Assessment of health and safety risks (Clause Management must develop, apply and carry out processes for the following:

(a) Assess the health and safety risks from a list of hazards, while considering the effectiveness of current controls;
(b) Identify and assess other risks related to the establishment, application, operation and maintenance of the overall OHSMS.

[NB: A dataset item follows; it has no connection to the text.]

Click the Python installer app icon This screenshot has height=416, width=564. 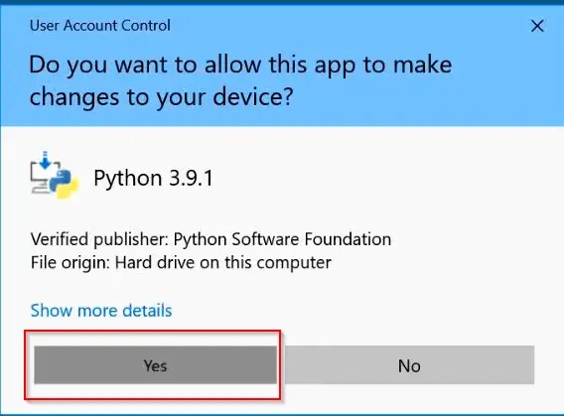(x=55, y=175)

The management’s procedures and criteria for the assessment of health and safety risks, must be defined, to ensure they are preemptive rather than responsive and that they are utilized in a 
systematic way. Documented information must be developed and retained on the assessment principles and methodology

Processes, Actions and the Law
Assessment of health and safety opportunities ( 

Management must develop, apply and carry out processes for the following:

(a) Health and safety opportunities to enhance health and safety performance, changes to management, policies, processes or activities.
(b) Opportunities to upgrade work, management and the work environment for employees.
(c) Opportunities to eliminate hazards and reduce health and safety risks.
(d) Opportunities for improving the OHSMS.

Legal and other requirements (6.1.3)

Management must develop, apply and carry out processes for the following:

A. Identify and subscribe to the latest legal and other requirements that are relevant to hazards, risks and health and the OHSMS.
B. Identify how legal and other requirements apply to management and which requirements need to be communicated to staff.
C. Take legal and other requirements into account when developing, applying and improving the OHSMS.
D. Retain documented information on legal and other issues and ensure it is upgraded to incorporate any relevant changes.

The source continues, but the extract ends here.